Cashing In On Low-Debt Companies

U.S. companies are sitting on a nice pile of cash these days, with more than $1.8 trillion on their books. But corporate America also has a Mount Everest of debt, a record $7.2 trillion. Too much debt, of course, can crush profits, and an increase in interest rates can make payments on that debt more expensive. That's why some investment pros are placing their bets on firms that not only have a stash of cash but also a dearth of debt.

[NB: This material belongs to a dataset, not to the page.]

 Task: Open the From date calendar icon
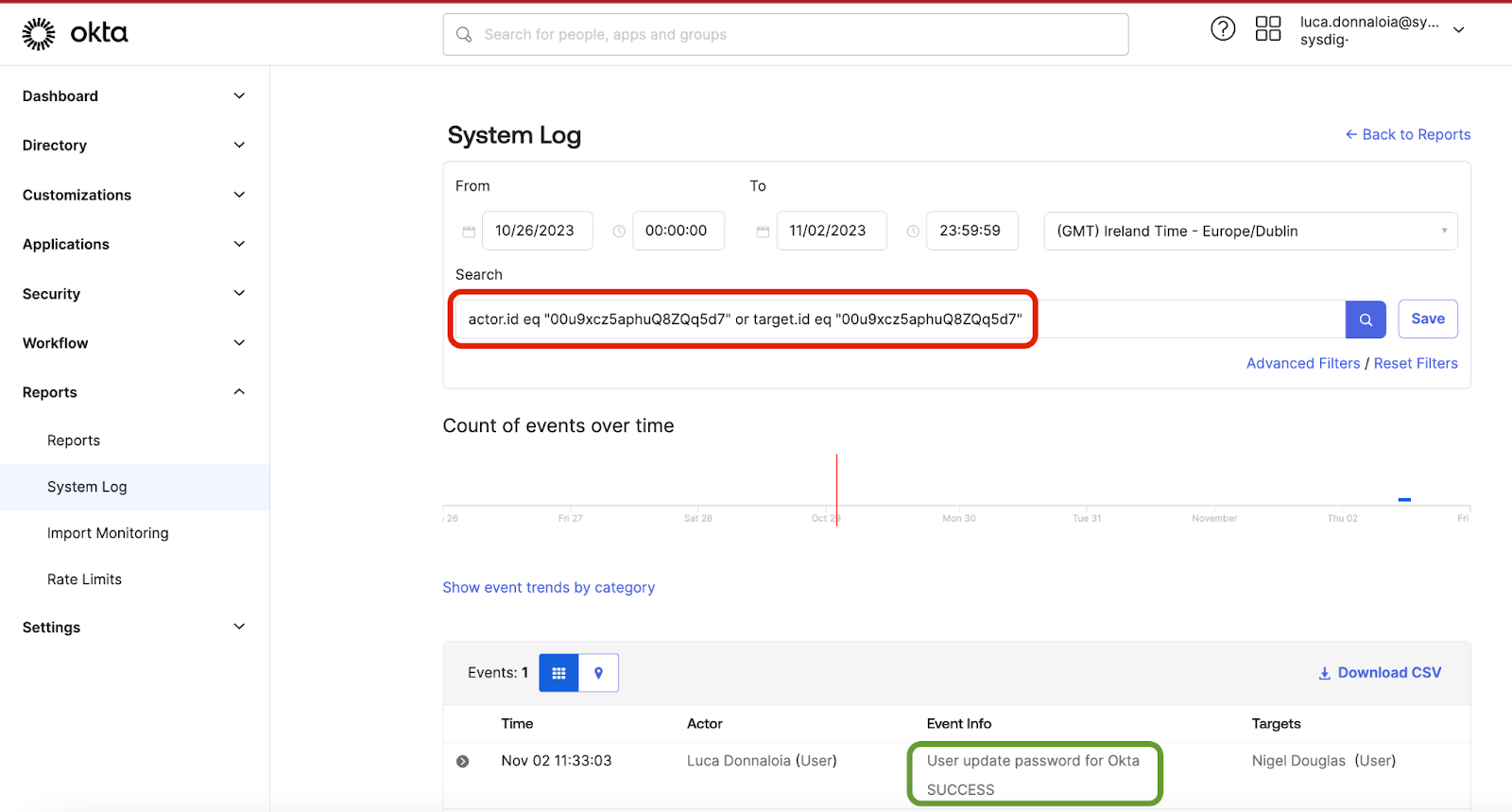469,232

Many economists believe higher interest rates aren't coming until next year, given the economy's shaky state. But some pros are getting ready now for a rate hike later. When rates rise, companies with relatively low levels of debt typically outperform firms with more leveraged balance sheets, says Russ Koesterich, head of investment strategy for scientific equities at BlackRock. Technology, energy and health care firms often have manageable debt levels and typically fare best, he adds, while utilities-which tend to have heavier debt loads-usually lag.

Companies with low debt also have more flexibility to use their cash for share buybacks or dividend increases, notes Eric Ende, comanager of the FPA Perennial fund. "Leverage can be really unpleasant when it doesn't work," Ende says. And when rates rise, low-debt companies will be able to expand their businesses at the expense of their indebted rivals. For example, Varian Medical Systems, which makes radiation machines to treat cancer, has hardly any debt. So higher interest rates won't take a bite out of profits, and the company can focus on expanding its 60 percent global market share.

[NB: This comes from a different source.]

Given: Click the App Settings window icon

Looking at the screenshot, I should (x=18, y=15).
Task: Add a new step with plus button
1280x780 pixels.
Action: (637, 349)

Investors are already rethinking their exposure to risk-especially with the market's recent volatility, says Koesterich. He figures higher-quality, low-debt companies will take the lead when rate hikes get closer to becoming a reality. Of course, firms with low debt can still be duds if they aren't growing their businesses. And in a slow-growth environment where the economic pie isn't expanding, the best bets might be stocks that have the dual advantage of low debt and growing market share, such as Apple (AAPL) and electronics retailer hhgregg, says Samuel Dedio, a fund manager with Artio Global Investors.

Hold the Debt, Please

With clean balance sheets, these firms could do well even if rates rise.

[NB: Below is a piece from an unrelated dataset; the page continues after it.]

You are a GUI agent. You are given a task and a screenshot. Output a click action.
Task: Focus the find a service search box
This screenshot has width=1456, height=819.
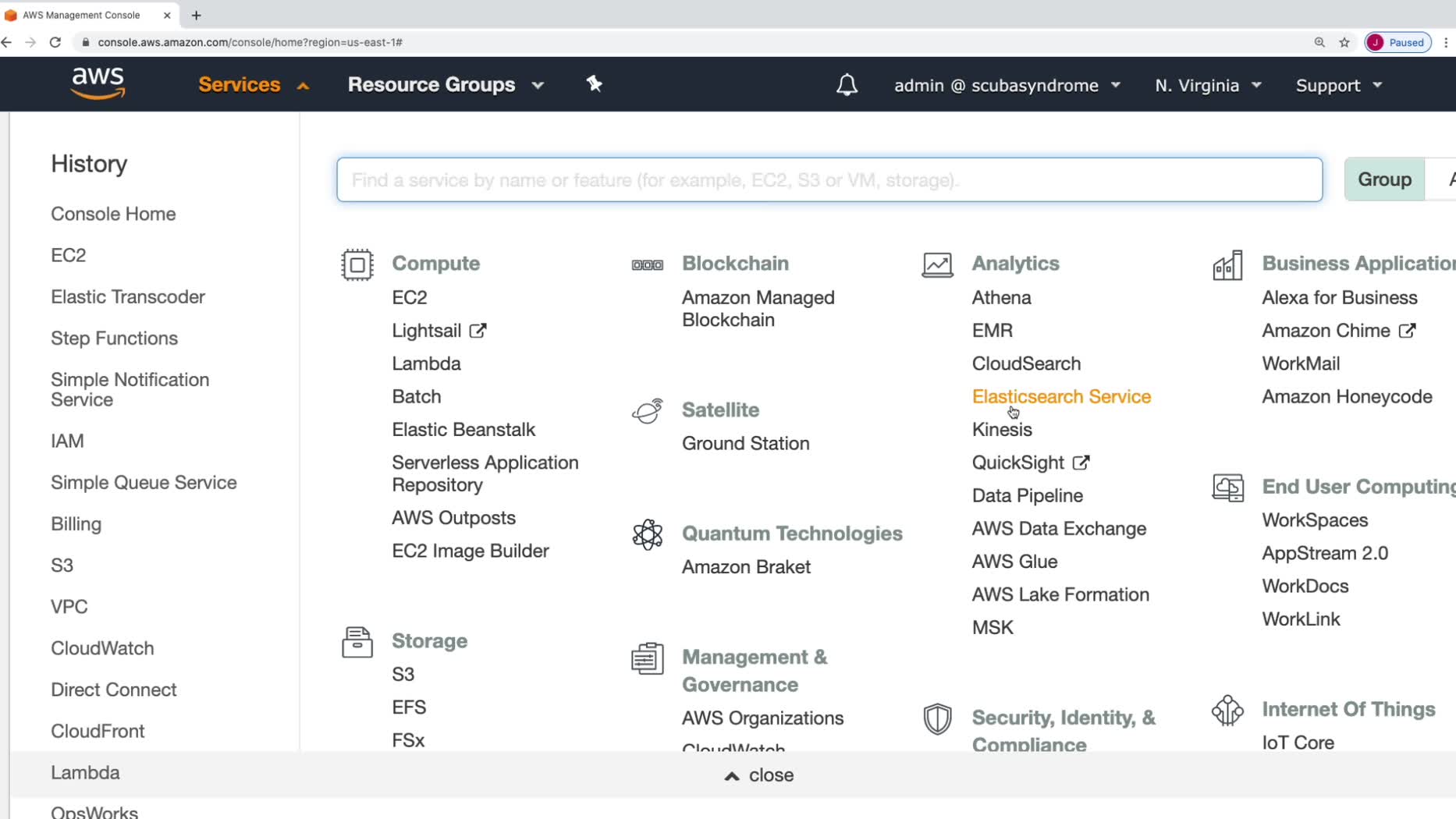tap(829, 180)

C.H. Robinson Worldwide (CHRW)
This provider of transport and logistics services can expand and contract with the economy and still maintain profit margins, says Robert McIver, comanager of the Jensen Portfolio fund.

Varian Medical Systems (VAR)
The company, which makes radiation machines to treat cancer, generates high returns on capital and has good growth prospects, says Ende.

Hhgregg (HGG)
This smaller rival of Best Buy is opening stores at a rapid clip. Its debt is also "quite manageable," says Dedio.